Certains ont traversé l'Espagne, parcouru à pied des centaines de kilomètres pour dénoncer "l'urgence sociale". Agitant des drapeaux de toutes les régions du pays, une immense foule a envahi le centre de Madrid samedi pour le plus grand défilé organisé depuis ceux de 2012.

"Debout, debout, nous allons lutter !" : ils sont au moins des dizaines de milliers à hurler, chanter et dénoncer dans ces "marches de la liberté" un taux de chômage supérieur à 26% et la politique d'austérité suivie depuis deux ans par le gouvernement de droite.

"Ras-le-bol, ras-le-c..." sont sur toutes les lèvres. Tous ont le sentiment d'une grande injustice, de payer le marasme économique dans lequel est enfoncé leur pays, les énormes déficits publics et le sauvetage bancaire européen de plus de 40 milliards en 2012 tandis que, selon eux, les responsables de l'explosion de la bulle immobilière, de la corruption et des abus bancaires qui ont ruiné les petits épargnants continuent de s'enrichir.

Comme un symbole, un gigantesque doigt d'honneur surgit de l'immense foule qui a envahi le centre de Madrid. "Le peuple se réveille. C'est fini la fête", assure une pancarte accrochée au doigt.

"Les responsables politiques ont transformé la politique en un commerce pour leurs intérêts", proclame une autre pancarte orange surmontée des visages de membres du gouvernement de Mariano Rajoy.

"Ils ont profité des citoyens, nous ont escroqués : les banquiers, les politiques, Urdangarin (l'époux de la fille du roi inculpé de détournement de fonds, Inaki Urdangarin) et ils sont toujours en liberté. Mais qu'au moins, ils nous rendent l'argent", dénonce Justina Santamarta, une surveillante d'hôpital de Madrid.

Au total, huit colonnes ont convergé vers la gare d'Atocha, à l'appel de multiples organisations sociales, groupes de la mouvance des "indignés" ou collectifs professionnels.

Une mobilisation rappelant les grands défilés qui avaient marqué la poussée de fièvre sociale, retombée depuis, qui a agité l'Espagne en 2011 et 2012.

Les autorités régionales ont d'ailleurs mobilisé quelque 1.700 policiers pour assurer la sécurité, craignant des incidents en raison de la présence attendue de groupes antisystème.

Certains manifestants ont marché pendant près d'un mois, depuis l'Andalousie, dans le sud de l'Espagne, la Catalogne, dans l'est, les Asturies, dans le nord-ouest, ou l'Estrémadure, dans l'ouest.

"Nous voulons du travail. Nous ne pouvons pas accepter que des millions de personnes au chômage doivent retourner chez leurs parents", lance Jorge Balbas, un chômeur de 24 ans de Burgos, dans le nord de l'Espagne, rappelant que plus d'un jeune actif espagnol sur deux est au chômage et que nombre d'entre eux partent à l'étranger.

"Ni chômage, ni exil, ni précarité.

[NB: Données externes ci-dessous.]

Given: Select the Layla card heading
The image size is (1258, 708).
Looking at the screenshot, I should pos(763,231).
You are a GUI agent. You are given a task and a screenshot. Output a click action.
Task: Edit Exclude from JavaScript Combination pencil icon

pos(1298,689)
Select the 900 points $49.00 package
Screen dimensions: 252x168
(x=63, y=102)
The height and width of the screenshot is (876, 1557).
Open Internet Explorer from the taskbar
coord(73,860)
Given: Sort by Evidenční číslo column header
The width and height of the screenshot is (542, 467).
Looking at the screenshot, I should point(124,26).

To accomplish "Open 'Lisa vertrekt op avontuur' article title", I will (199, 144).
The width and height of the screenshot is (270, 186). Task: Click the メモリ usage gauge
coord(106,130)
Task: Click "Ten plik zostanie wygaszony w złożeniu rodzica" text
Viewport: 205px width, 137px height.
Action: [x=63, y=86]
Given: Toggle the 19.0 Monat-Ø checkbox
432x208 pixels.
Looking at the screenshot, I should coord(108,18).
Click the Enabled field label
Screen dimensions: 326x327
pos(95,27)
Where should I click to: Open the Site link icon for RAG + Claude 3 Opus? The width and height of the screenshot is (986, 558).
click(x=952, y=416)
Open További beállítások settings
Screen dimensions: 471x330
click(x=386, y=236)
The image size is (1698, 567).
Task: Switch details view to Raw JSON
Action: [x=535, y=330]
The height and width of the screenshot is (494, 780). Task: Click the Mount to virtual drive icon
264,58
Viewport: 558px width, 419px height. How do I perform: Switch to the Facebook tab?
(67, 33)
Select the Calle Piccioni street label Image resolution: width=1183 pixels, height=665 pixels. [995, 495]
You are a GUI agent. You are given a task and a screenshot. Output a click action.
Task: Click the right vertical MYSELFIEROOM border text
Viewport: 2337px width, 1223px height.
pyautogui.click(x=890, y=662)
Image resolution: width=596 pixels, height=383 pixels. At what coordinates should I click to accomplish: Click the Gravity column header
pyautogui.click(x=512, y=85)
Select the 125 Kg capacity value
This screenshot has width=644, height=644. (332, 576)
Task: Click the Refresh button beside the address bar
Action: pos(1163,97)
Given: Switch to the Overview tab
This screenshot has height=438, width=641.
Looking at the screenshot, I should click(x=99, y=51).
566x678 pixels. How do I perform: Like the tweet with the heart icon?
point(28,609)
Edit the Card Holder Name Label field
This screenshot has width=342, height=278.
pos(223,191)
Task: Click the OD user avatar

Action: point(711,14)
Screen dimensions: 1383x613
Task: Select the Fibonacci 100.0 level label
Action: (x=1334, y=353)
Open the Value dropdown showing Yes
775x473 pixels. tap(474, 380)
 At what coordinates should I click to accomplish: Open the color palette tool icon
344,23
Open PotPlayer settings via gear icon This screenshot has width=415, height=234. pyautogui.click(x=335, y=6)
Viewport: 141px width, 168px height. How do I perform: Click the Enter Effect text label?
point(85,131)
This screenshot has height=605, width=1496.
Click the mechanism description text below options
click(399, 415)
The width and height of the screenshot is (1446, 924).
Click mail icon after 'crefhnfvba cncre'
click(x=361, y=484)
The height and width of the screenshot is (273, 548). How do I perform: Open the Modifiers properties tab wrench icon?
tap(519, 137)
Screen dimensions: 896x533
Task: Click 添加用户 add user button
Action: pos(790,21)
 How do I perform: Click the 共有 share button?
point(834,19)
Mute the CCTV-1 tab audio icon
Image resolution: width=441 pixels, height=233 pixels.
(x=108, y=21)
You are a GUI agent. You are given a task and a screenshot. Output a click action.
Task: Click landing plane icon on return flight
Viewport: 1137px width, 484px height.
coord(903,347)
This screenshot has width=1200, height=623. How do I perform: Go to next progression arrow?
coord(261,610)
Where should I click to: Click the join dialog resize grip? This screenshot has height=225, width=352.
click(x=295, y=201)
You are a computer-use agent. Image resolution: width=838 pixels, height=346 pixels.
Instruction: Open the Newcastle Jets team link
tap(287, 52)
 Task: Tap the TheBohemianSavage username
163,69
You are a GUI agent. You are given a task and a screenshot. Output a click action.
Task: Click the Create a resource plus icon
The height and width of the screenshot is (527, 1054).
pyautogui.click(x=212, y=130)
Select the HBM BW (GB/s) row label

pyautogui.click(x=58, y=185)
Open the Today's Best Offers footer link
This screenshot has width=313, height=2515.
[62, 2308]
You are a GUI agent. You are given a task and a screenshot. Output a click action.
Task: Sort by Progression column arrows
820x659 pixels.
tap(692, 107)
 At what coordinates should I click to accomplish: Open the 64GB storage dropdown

Des marches, des marches, des marches pour la dignité", hurlent dans une sono des jeunes, nombreux dans la manifestation, juchés sur une camionnette à ciel ouvert, pendant que d'autres ont allumé des fumigènes.

- Un pays asphyxié -

L'austérité sans précédent appliquée par le gouvernement conservateur depuis son arrivée fin 2011 pour réduire les déficits publics et la dette de l'Espagne a donné lieu à deux grèves générales en 2012, avec des centaines de milliers de personnes dans la rue.

La mobilisation s'est ensuite essoufflée, dans un pays qui connaît la récession, un chômage record et un plan d'économies de 150 milliards d'euros sur trois ans annoncé en 2012.

Pourtant, s'ils ne descendent pas dans la rue, les Espagnols ont montré dans les sondages leur rejet de la politique d'austérité, nombre d'entre eux ne voyant toujours pas les effets de la reprise annoncée.

"En 2014, nous sommes face à une situation extrêmement difficile, une situation limite, d'urgence sociale, qui exige une réponse collective et massive des salariés, des citoyens et du peuple", affirment les organisateurs dans leur manifeste.

"Qu'ils nous rendent l'argent que nous ont volé les politiciens et les banquiers", lançait Trini Reina, une Andalouse de 48 ans venue de Séville dans une colonne de huit autocars. "J'ai un emprunt immobilier que je ne peux plus rembourser depuis sept mois. Ce système est en faillite et nous le payons très cher".